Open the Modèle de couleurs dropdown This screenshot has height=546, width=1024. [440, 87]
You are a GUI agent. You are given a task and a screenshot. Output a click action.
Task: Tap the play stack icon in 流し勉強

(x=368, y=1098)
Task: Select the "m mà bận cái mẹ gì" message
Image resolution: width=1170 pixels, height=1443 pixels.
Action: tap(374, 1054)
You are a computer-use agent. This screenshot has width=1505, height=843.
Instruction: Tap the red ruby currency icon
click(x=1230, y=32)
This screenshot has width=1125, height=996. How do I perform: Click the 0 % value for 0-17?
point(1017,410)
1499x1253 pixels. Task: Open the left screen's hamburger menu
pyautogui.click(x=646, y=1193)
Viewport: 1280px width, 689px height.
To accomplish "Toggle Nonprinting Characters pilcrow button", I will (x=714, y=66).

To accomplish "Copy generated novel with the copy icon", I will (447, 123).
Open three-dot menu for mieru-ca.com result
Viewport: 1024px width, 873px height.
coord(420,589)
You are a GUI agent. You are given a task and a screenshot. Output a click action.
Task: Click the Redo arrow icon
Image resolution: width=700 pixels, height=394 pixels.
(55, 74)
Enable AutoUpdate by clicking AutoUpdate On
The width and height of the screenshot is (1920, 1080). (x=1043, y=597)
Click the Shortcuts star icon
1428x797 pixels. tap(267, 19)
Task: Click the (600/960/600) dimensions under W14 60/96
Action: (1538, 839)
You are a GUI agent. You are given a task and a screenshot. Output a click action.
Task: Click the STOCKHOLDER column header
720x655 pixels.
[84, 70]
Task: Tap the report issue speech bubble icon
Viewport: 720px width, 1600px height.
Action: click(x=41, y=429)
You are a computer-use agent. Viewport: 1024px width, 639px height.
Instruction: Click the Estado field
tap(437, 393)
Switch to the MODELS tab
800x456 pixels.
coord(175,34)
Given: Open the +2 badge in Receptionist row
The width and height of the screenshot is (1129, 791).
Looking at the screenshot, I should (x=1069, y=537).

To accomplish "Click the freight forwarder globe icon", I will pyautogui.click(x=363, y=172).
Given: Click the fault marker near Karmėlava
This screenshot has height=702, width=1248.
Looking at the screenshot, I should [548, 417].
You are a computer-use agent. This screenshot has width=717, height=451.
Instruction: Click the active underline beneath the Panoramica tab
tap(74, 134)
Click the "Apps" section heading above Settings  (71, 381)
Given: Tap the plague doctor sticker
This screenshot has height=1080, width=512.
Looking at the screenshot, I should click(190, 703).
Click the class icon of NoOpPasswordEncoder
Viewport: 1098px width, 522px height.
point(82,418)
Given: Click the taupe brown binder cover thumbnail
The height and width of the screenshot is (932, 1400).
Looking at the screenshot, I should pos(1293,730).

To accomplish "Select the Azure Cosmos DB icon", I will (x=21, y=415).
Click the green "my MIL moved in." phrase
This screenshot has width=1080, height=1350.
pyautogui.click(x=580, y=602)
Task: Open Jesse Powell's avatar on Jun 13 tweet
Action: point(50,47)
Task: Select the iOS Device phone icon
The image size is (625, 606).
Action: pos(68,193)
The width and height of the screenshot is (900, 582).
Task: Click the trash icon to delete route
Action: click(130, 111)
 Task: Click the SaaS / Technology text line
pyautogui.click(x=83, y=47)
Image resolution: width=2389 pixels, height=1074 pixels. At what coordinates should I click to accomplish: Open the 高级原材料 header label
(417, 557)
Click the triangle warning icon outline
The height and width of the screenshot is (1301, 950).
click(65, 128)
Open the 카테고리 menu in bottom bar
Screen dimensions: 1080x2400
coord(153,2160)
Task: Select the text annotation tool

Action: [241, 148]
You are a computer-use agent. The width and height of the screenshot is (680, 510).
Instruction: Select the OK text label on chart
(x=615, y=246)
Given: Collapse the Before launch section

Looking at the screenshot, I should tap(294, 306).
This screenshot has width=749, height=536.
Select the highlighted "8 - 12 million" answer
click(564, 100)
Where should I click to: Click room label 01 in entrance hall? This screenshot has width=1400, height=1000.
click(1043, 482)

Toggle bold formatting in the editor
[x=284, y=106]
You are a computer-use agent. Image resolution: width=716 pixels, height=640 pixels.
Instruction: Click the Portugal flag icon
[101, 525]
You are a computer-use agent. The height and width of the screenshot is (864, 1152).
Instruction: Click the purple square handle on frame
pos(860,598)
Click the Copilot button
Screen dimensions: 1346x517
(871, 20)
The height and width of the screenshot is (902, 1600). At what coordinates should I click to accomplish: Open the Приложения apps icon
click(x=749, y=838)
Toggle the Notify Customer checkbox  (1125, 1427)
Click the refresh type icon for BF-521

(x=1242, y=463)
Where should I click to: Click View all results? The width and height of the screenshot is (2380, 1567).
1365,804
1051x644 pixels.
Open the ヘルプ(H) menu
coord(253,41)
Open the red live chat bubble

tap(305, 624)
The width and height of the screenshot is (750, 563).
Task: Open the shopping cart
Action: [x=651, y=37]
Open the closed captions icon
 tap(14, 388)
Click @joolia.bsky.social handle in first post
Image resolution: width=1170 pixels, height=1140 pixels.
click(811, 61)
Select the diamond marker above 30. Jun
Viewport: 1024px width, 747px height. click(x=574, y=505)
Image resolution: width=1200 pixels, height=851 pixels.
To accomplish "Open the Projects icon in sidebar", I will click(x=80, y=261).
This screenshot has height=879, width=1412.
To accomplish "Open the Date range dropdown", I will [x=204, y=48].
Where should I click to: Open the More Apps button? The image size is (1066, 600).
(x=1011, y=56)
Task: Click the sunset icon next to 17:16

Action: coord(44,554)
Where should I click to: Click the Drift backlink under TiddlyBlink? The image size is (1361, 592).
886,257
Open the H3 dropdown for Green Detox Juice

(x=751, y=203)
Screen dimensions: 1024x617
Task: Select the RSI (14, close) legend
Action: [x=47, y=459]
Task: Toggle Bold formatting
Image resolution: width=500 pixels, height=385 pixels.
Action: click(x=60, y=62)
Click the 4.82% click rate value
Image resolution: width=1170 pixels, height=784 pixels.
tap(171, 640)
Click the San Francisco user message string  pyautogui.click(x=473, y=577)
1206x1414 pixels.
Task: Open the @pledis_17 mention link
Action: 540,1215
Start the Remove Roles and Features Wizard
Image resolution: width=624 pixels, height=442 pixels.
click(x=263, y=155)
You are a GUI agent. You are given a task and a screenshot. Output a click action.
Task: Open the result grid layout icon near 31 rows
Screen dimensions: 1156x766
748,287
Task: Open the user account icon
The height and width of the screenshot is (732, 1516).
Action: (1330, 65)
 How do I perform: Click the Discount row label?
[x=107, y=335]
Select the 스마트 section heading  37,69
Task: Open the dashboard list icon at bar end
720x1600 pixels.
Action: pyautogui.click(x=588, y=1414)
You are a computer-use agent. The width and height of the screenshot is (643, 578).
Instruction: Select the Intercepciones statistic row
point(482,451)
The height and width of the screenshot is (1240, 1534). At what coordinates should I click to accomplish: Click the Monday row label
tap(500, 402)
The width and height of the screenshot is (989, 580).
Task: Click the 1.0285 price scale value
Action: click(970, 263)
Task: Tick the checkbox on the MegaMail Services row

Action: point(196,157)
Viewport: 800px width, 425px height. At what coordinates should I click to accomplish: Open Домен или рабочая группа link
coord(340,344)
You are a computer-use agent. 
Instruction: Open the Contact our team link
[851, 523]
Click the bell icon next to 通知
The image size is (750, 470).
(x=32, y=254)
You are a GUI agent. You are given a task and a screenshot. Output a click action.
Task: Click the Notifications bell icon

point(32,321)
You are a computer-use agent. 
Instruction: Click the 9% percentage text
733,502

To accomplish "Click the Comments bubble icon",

= = = = =

# Action item
Copy out precisely the lines from the line with "Click the green" to the line with "Click the triangle warning icon outline" in the material above, including those two lines and omitting all the rest.

# Solution to the exercise
Click the green "my MIL moved in." phrase
This screenshot has width=1080, height=1350.
pyautogui.click(x=580, y=602)
Task: Open Jesse Powell's avatar on Jun 13 tweet
Action: point(50,47)
Task: Select the iOS Device phone icon
The image size is (625, 606).
Action: pos(68,193)
The width and height of the screenshot is (900, 582).
Task: Click the trash icon to delete route
Action: click(130, 111)
 Task: Click the SaaS / Technology text line
pyautogui.click(x=83, y=47)
Image resolution: width=2389 pixels, height=1074 pixels. At what coordinates should I click to accomplish: Open the 高级原材料 header label
(417, 557)
Click the triangle warning icon outline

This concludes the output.